Brief: Restate word for word the lines below that run from the one holding "For Readers (584, 1154)" through the one holding "Haber (76, 75)", inclusive. Pictures don't belong in the copy.

Given entries:
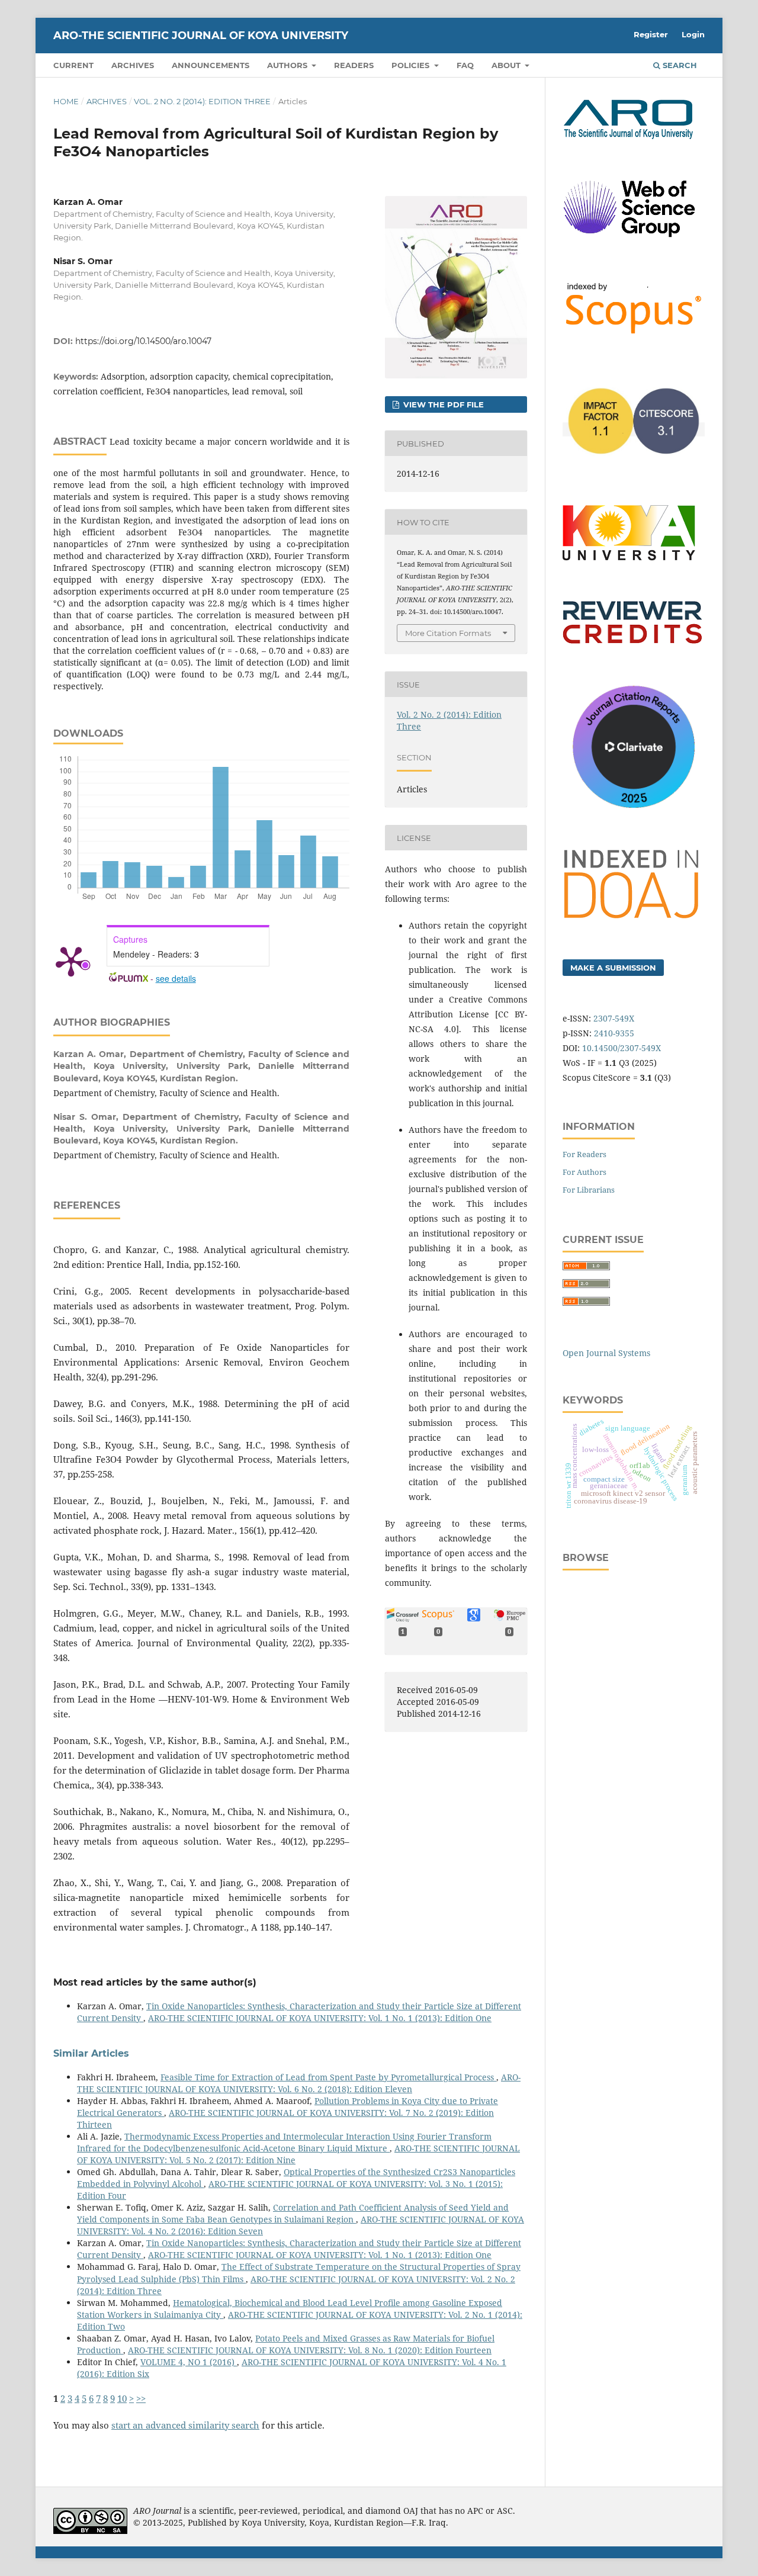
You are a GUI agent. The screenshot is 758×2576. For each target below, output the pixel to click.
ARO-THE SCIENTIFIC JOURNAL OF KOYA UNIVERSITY (200, 35)
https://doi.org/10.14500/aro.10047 (143, 341)
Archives (132, 65)
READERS (354, 65)
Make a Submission (613, 967)
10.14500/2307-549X (621, 1047)
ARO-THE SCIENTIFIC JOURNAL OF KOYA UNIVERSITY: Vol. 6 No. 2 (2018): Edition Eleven (299, 2083)
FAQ (465, 65)
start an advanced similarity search (185, 2425)
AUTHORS (288, 65)
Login (693, 34)
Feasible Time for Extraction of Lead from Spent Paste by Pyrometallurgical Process (328, 2077)
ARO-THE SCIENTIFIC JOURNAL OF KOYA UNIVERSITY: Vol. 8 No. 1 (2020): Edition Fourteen (310, 2350)
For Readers (584, 1154)
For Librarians (589, 1189)
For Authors (584, 1172)
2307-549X (613, 1018)
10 (122, 2398)
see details (176, 978)
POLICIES (411, 65)
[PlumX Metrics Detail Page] (71, 960)
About (507, 65)
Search (678, 65)
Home (66, 101)
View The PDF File (442, 404)
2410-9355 (614, 1033)
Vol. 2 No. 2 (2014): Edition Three (202, 101)
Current (73, 65)
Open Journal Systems (606, 1352)
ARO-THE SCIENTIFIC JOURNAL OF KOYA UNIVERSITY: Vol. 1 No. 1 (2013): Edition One (320, 2017)
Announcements (210, 65)
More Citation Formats (448, 633)
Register (651, 34)
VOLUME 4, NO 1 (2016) (188, 2362)
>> (141, 2398)
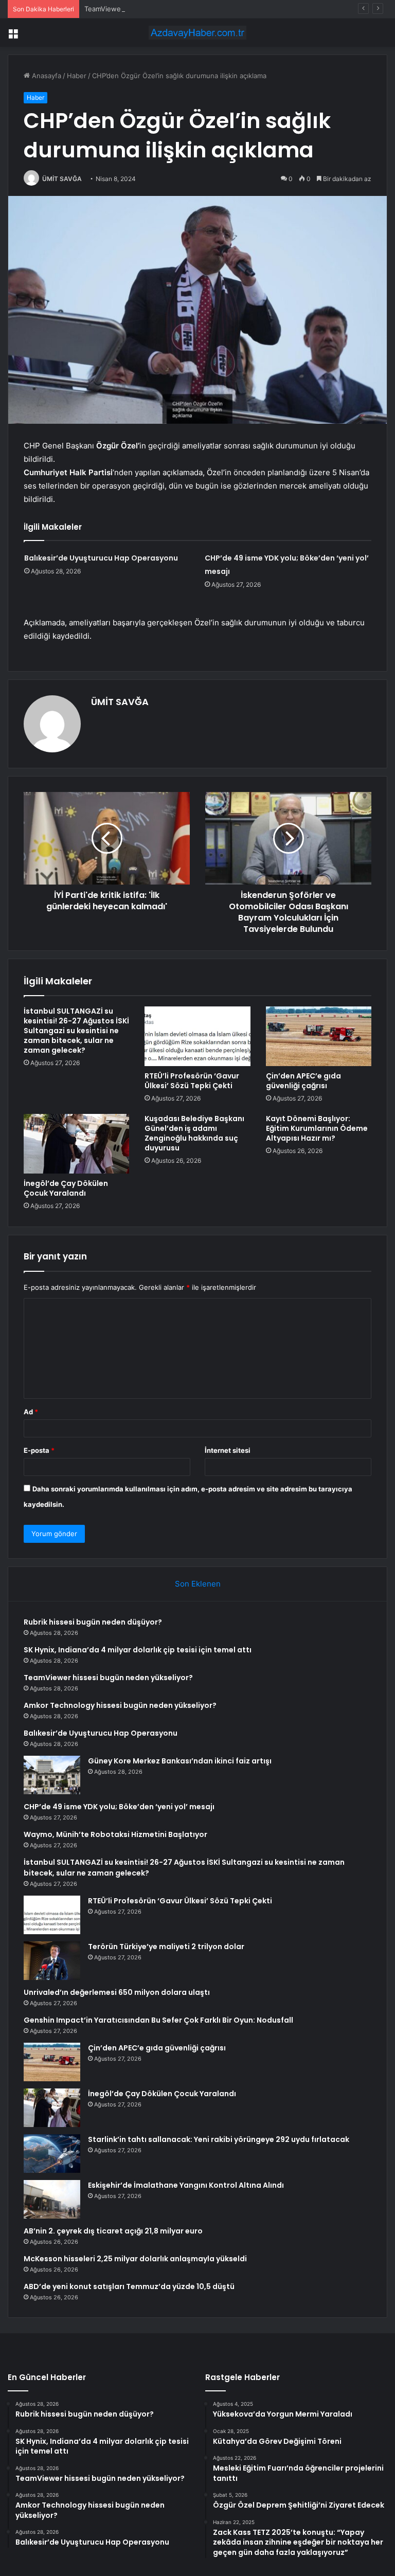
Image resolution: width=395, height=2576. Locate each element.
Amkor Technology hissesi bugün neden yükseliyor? (120, 1705)
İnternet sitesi (227, 1450)
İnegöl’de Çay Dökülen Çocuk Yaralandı (66, 1188)
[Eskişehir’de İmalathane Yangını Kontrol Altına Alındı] (52, 2199)
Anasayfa (45, 75)
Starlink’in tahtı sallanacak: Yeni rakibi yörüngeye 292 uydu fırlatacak (218, 2139)
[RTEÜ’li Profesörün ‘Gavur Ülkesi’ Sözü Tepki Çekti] (197, 1036)
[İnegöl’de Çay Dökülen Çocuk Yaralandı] (76, 1144)
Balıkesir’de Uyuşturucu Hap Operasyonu (101, 558)
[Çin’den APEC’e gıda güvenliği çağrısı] (318, 1036)
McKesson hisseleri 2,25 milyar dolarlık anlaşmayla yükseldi (135, 2259)
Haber (76, 75)
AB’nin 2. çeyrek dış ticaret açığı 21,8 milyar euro (113, 2231)
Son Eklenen (198, 1584)
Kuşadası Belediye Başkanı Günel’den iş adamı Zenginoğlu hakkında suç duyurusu (194, 1133)
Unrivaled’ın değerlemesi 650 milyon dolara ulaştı (117, 1992)
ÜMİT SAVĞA (62, 179)
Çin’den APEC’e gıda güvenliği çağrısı (303, 1081)
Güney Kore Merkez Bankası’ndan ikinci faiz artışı (180, 1761)
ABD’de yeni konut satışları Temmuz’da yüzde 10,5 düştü (129, 2286)
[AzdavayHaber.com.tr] (197, 33)
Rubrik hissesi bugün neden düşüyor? (93, 1622)
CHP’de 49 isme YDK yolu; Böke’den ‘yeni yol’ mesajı (119, 1807)
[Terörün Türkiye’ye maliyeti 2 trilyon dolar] (52, 1960)
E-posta (39, 1450)
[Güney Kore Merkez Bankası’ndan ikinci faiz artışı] (52, 1775)
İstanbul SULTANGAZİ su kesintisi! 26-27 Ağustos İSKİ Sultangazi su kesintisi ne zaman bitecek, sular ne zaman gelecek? (76, 1030)
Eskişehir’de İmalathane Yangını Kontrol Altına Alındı (186, 2185)
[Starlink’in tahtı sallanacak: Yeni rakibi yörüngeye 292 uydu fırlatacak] (52, 2153)
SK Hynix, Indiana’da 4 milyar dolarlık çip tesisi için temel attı (138, 1650)
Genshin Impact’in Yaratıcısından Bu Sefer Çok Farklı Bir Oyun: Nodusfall (158, 2020)
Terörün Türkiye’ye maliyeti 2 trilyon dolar (166, 1946)
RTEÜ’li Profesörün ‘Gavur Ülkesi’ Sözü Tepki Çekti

Solved problem:
For Readers (584, 1154)
For Librarians (589, 1189)
For Authors (584, 1172)
2307-549X (613, 1018)
10 (122, 2398)
see details (176, 978)
POLICIES (411, 65)
[PlumX Metrics Detail Page] (71, 960)
About (507, 65)
Search (678, 65)
Home (66, 101)
View The PDF File (442, 404)
2410-9355 (614, 1033)
Vol. 2 No. 2 (2014): Edition Three (202, 101)
Current (73, 65)
Open Journal Systems (606, 1352)
ARO-THE SCIENTIFIC JOURNAL OF KOYA UNIVERSITY: Vol. 1 No. 1 (2013): Edition One (320, 2017)
Announcements (210, 65)
More Citation Formats (448, 633)
Register (651, 34)
VOLUME 4, NO 1 (2016) (188, 2362)
>> (141, 2398)
Image resolution: width=395, height=2576. Locate each element.
Amkor Technology hissesi bugün neden yükseliyor? (120, 1705)
İnternet sitesi (227, 1450)
İnegöl’de Çay Dökülen Çocuk Yaralandı (66, 1188)
[Eskişehir’de İmalathane Yangını Kontrol Altına Alındı] (52, 2199)
Anasayfa (45, 75)
Starlink’in tahtı sallanacak: Yeni rakibi yörüngeye 292 uydu fırlatacak (218, 2139)
[RTEÜ’li Profesörün ‘Gavur Ülkesi’ Sözü Tepki Çekti] (197, 1036)
[İnegöl’de Çay Dökülen Çocuk Yaralandı] (76, 1144)
Balıkesir’de Uyuşturucu Hap Operasyonu (101, 558)
[Çin’den APEC’e gıda güvenliği çağrısı] (318, 1036)
McKesson hisseleri 2,25 milyar dolarlık anlaşmayla yükseldi (135, 2259)
Haber (76, 75)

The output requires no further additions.